Thanks for the repost, too. You added some great extrapolations there.
Love it! Very insightful and to the point.
As is your comment. Thanks, Tracy!
My current bf is supportive when he is working. He is self employed in the film industry. When he chooses not to work for a month my writing suffers as he suffers from my neglect.
A balancing act, indeed.
Uh oh, conditionally supportive … that’s the trickiest kind!

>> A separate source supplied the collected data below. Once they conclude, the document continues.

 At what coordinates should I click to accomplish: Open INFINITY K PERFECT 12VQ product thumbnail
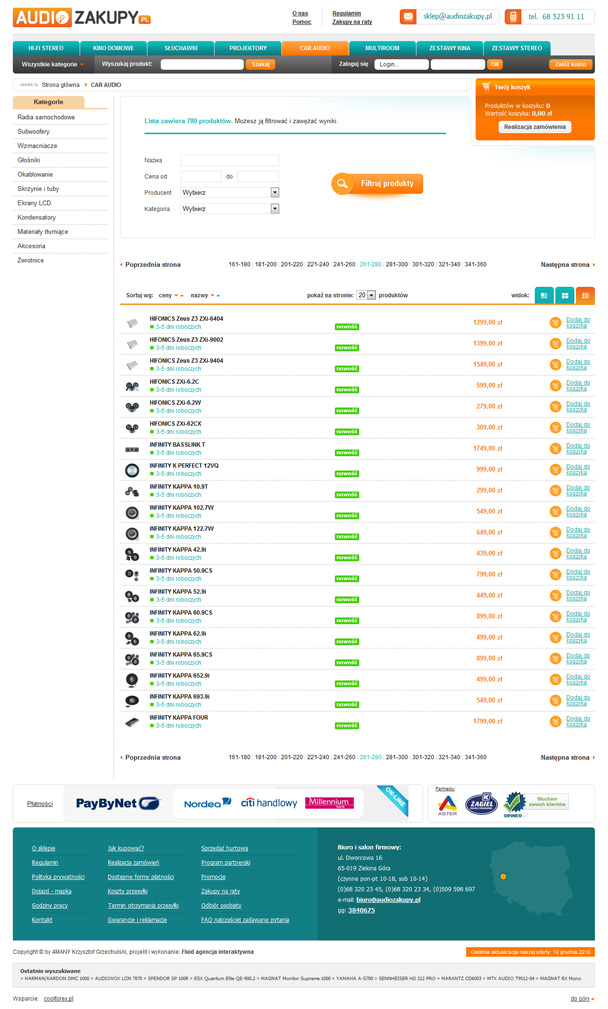click(132, 469)
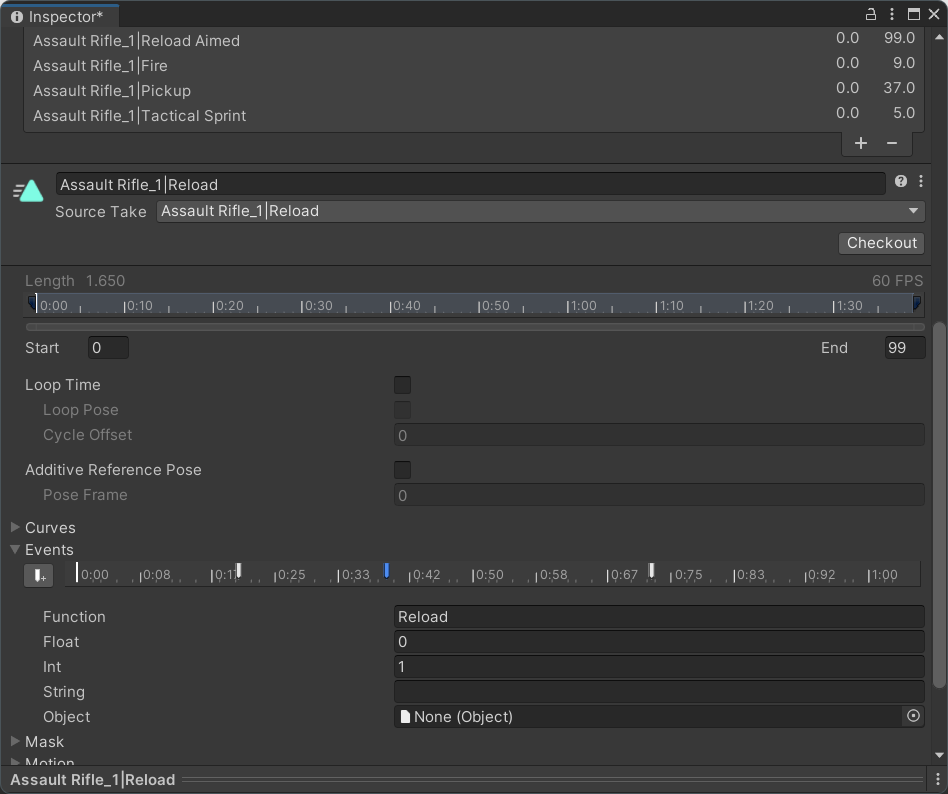Select the blue event marker on timeline
Viewport: 948px width, 794px height.
(387, 570)
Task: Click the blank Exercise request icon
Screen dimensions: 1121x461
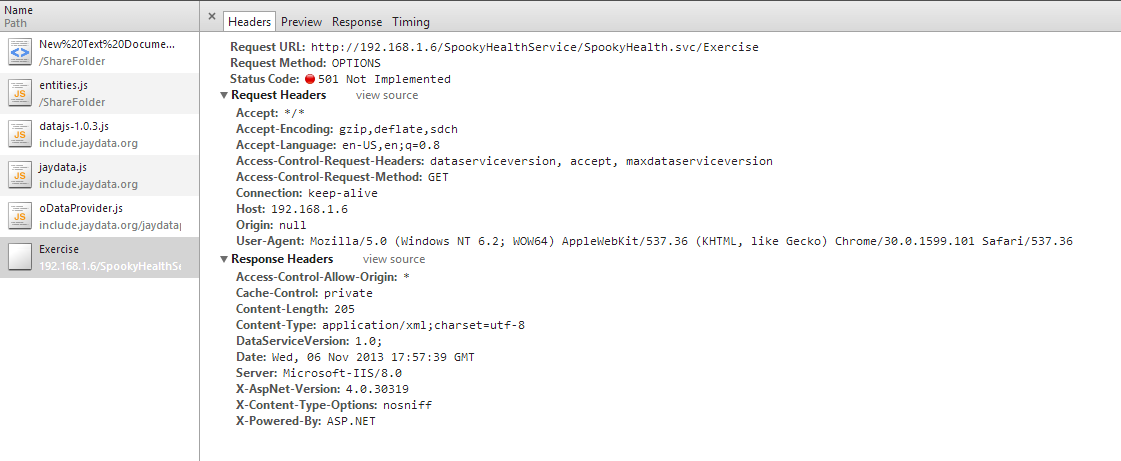Action: pos(20,257)
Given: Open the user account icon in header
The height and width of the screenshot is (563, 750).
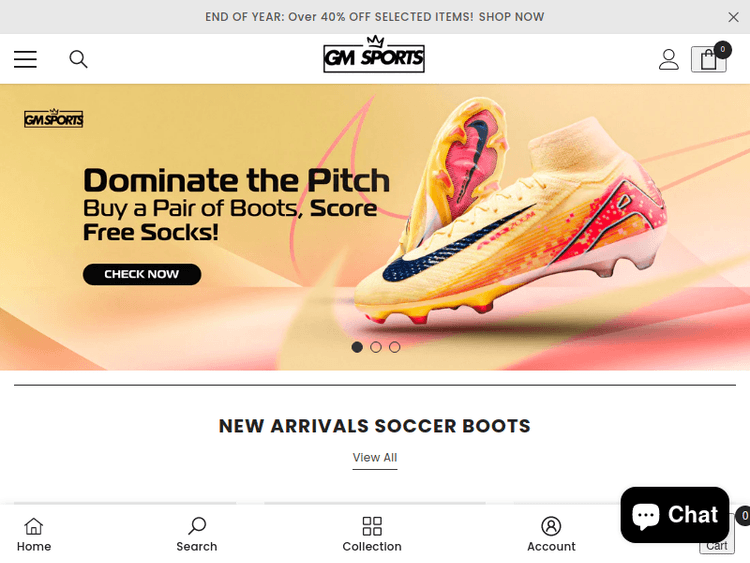Looking at the screenshot, I should [669, 60].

This is something I still find myself struggling with this problem, even though, due to circumstances, I now find myself working from home. Like any of my other solo pursuits–martial arts training, and later instructing, weight training and editing an online monthly genre ezine–I found I had to treat them all as different aspects of a “real job” and had to use a set (and fairly unbending) schedule so that I wasn’t always working on things which made my wife feel excluded and disconnected from me. I had to treat each day as an eight to ten hour workday (writing, editing and martial arts/working out), something that matched her own work schedule, so that I felt like I was giving enough time to the work, while having time to be with her. I mean, you kind of have to do that, if you want your marriage to last. You can’t treat time with your spouse as an intrusion or else you may wind up with more free time than you ever wanted.
Thanks for the insights, Nickolas. That’s always one of the challenges in working at home: that feeling that it’s always there, always beckoning.
Great post. Writing didn’t help my first marriage (especially I pretty much started seriously becoming a writer while on our honeymoon) and I hated to hear “I’d just like to be FIRST for a change.”
Now I am married to a community artist, a creative type–even though it is not an introspective field like writing, it at least requires a bit of weirdness. Still, it makes it easier to be weird. I mean, normal.
Hmm, there seems to be a recurring theme cropping up here on later relationships.
But dude, your honeymoon…? That looks like an omen right there!
Thanks, Scott.
Brian, I really enjoyed reading this (and contributing pieces, especially Brian Keene’s) and you have a wealth of experience, as do others. For me, my ex-wife always wanted to know “when is the book going to be done.” Or had any interest in my writing other than that, it seemed. My current relationship is completely different in that she is supportive and patient, can give me an honest and valued opinion of my work, not being tainted by the fact that we’re in a relationship. We have a busy homelife with kids and that presents a number of challenges, but we do the best we can, and I manage to write undisturbed when I can.
Good sharing from Chris. It sounds like you’re in a great place. I’m glad to hear you found it.
My SO didn’t take my writing seriously until I got my first paycheck. Then he immediately started talking about it filling the income role of a part or full time job. It took a LOT of explaining for him to get the process.
Even with him supportive now, in this house I still can’t get much done unless I write overnight, so I’ve spent years on mostly vampire hours. Which he then hates because I’m sleeping when he’s awake and vice-versa. I don’t have my own office with a door to close, but I just finally got to reconfigure my space to give me more privacy in the room, at least from sight. Can’t escape the noise of the others except during those vampire hours.
Money talks, eh?
Thanks for sharing, Carla. I’ve really found it interesting, these insights into other people’s arrangements.
Writing is wrecking my marriage. I’ve tried all possible ways to get her to dig my need for privacy and personal space. She digs it for about a week, then it starts all over. I don’t know how’s going to end.
Great article. I’m always accused of not listening, and feel guilty for it. Now, I feel better, thank you.
That’s about as harsh an assessment as they come. I’m sorry to hear it, Jeffrey, and do hope the two of you can sort it out.